— Exercise materials —
== Segment start ==
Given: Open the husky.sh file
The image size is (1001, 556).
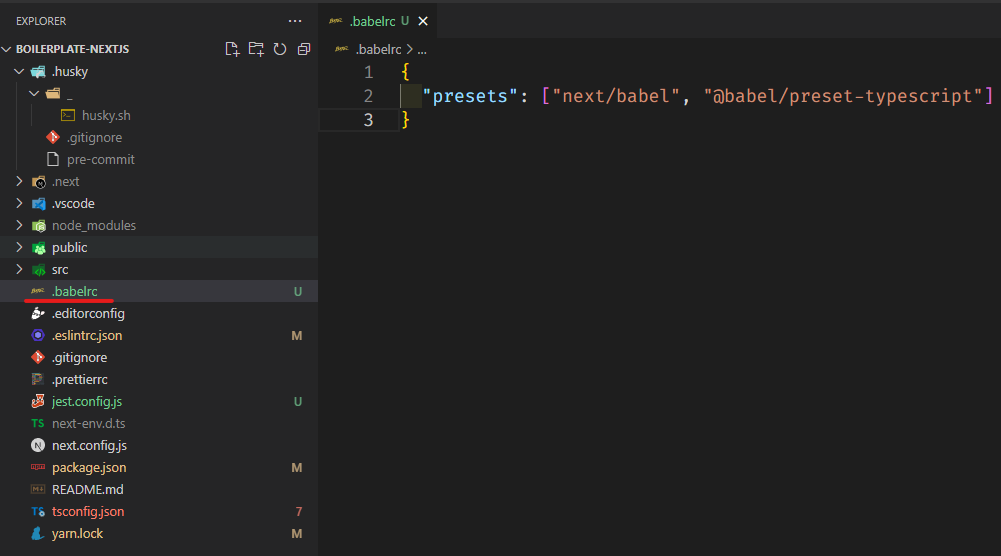Looking at the screenshot, I should pos(106,116).
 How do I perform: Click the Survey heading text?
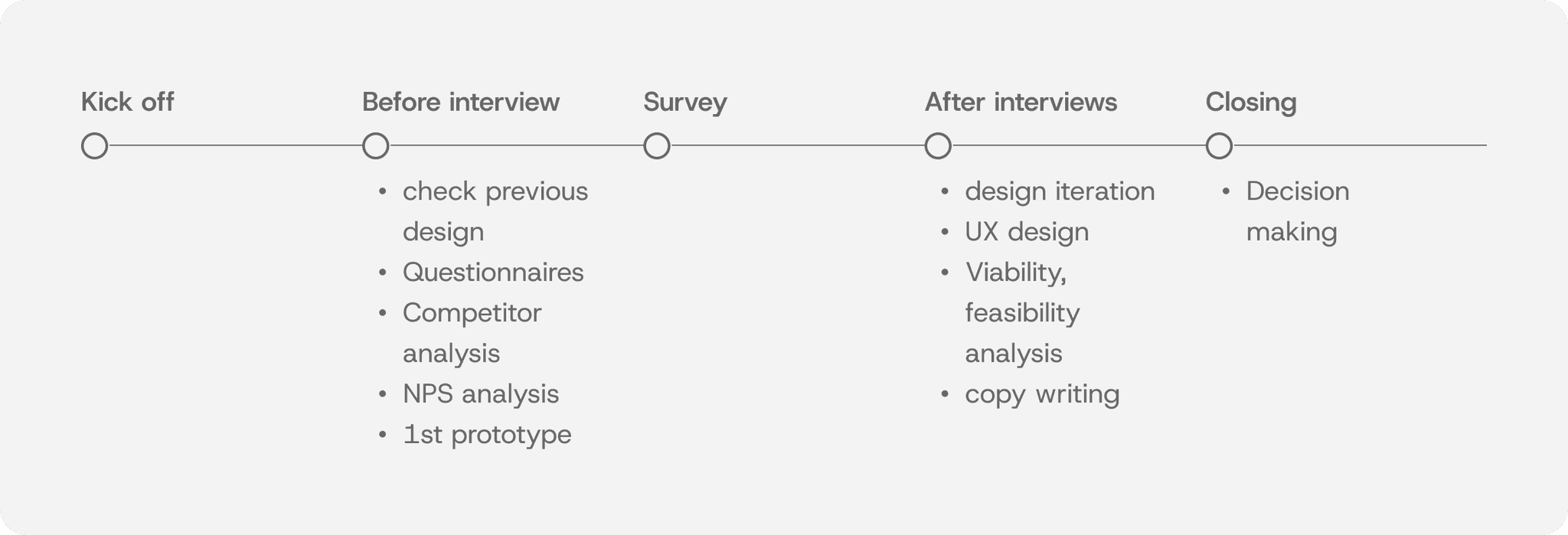pos(684,103)
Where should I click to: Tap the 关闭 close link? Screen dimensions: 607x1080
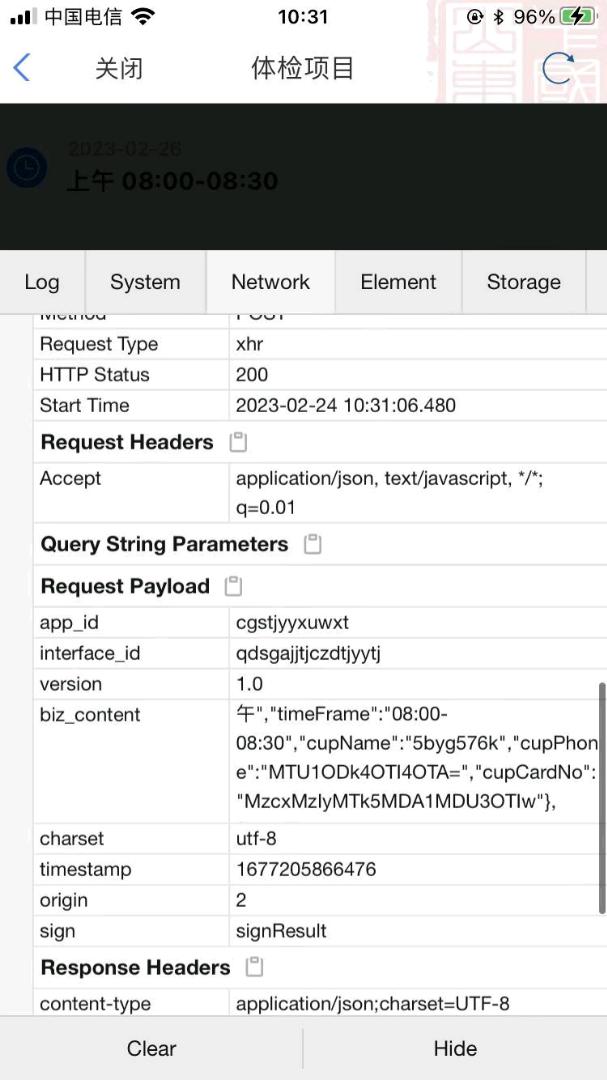coord(119,68)
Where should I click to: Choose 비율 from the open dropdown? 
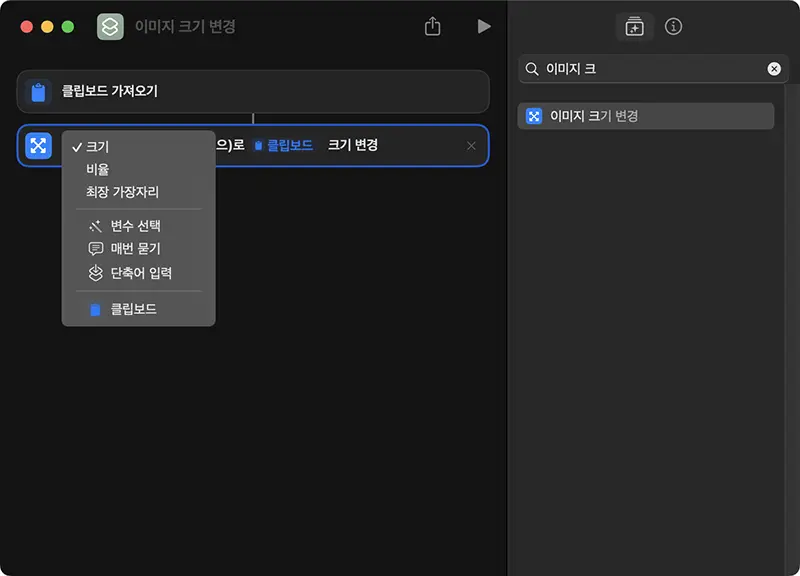96,168
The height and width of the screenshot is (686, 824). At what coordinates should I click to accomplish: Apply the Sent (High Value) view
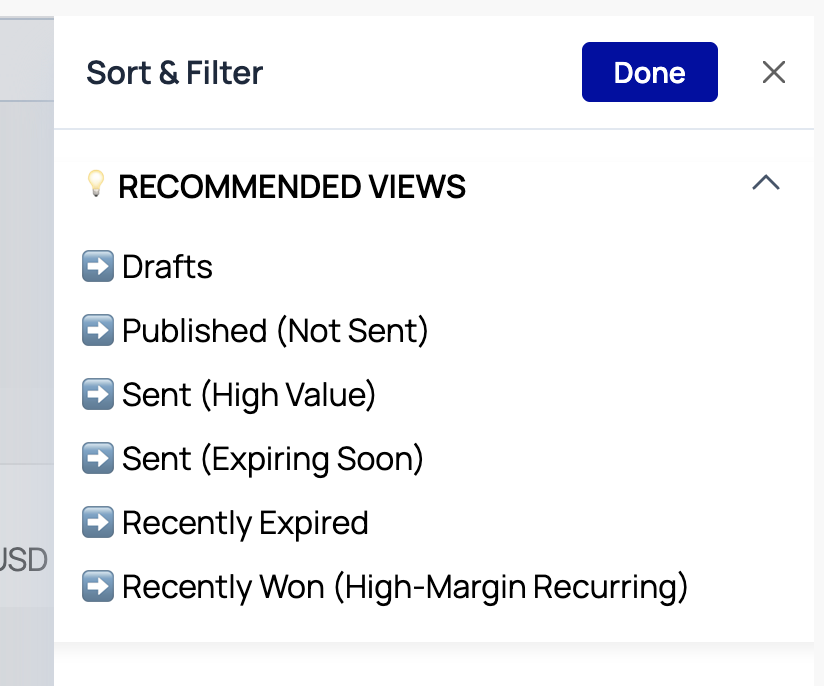249,395
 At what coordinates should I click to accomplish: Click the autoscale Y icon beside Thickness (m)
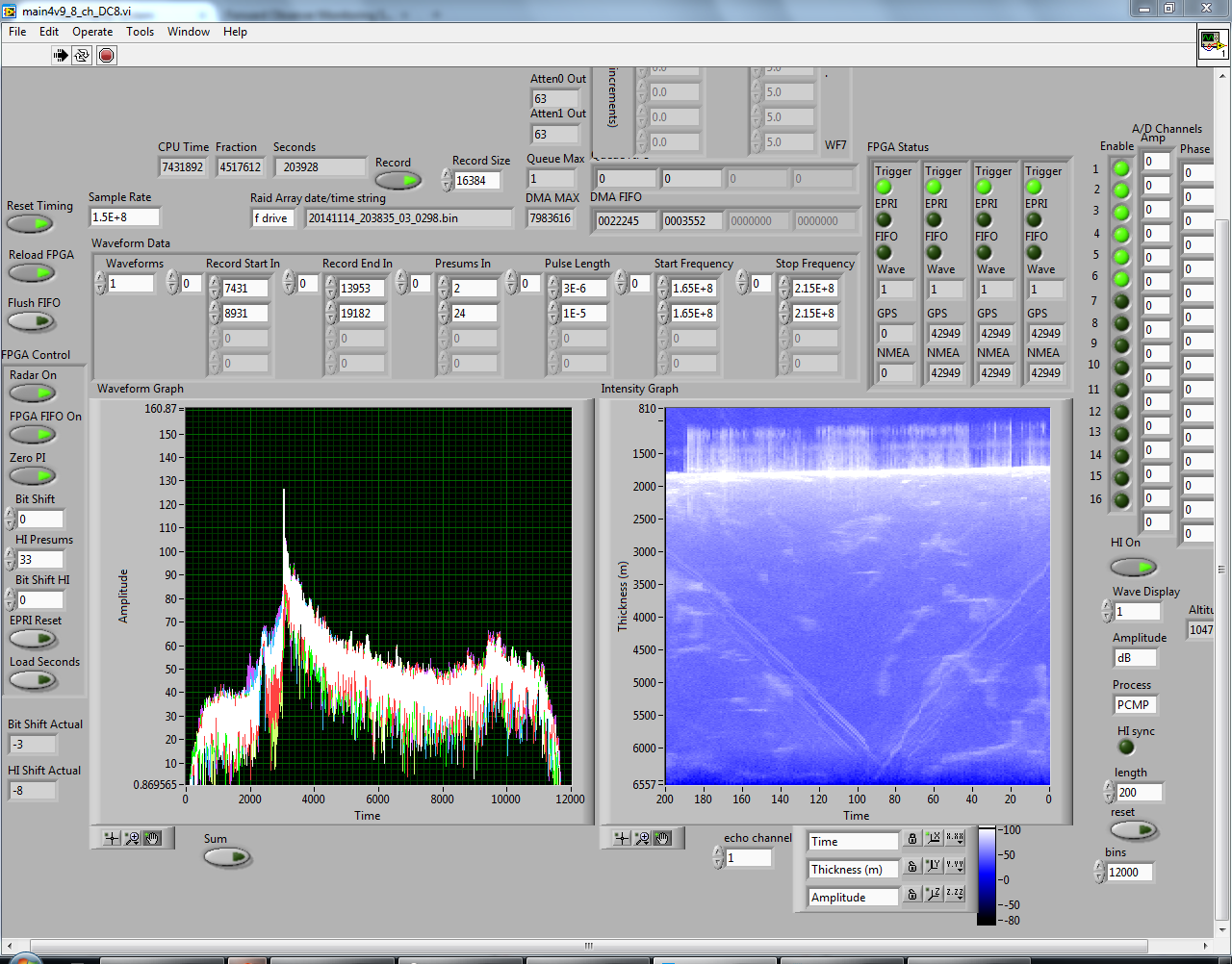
== Segment end ==
— What you are asked to do —
Transcribe all records verbatim and omit each image.

— Response to this task —
Given: Open the husky.sh file
The image size is (1001, 556).
Looking at the screenshot, I should pos(106,116).
 How do I perform: Click the Survey heading text?
pos(684,103)
Where should I click to: Tap the 关闭 close link? Screen dimensions: 607x1080
coord(119,68)
Where should I click to: Choose 비율 from the open dropdown? 
96,168
The height and width of the screenshot is (686, 824). At what coordinates should I click to accomplish: Apply the Sent (High Value) view
249,395
 At what coordinates should I click to accomplish: Click the autoscale Y icon beside Thickness (m)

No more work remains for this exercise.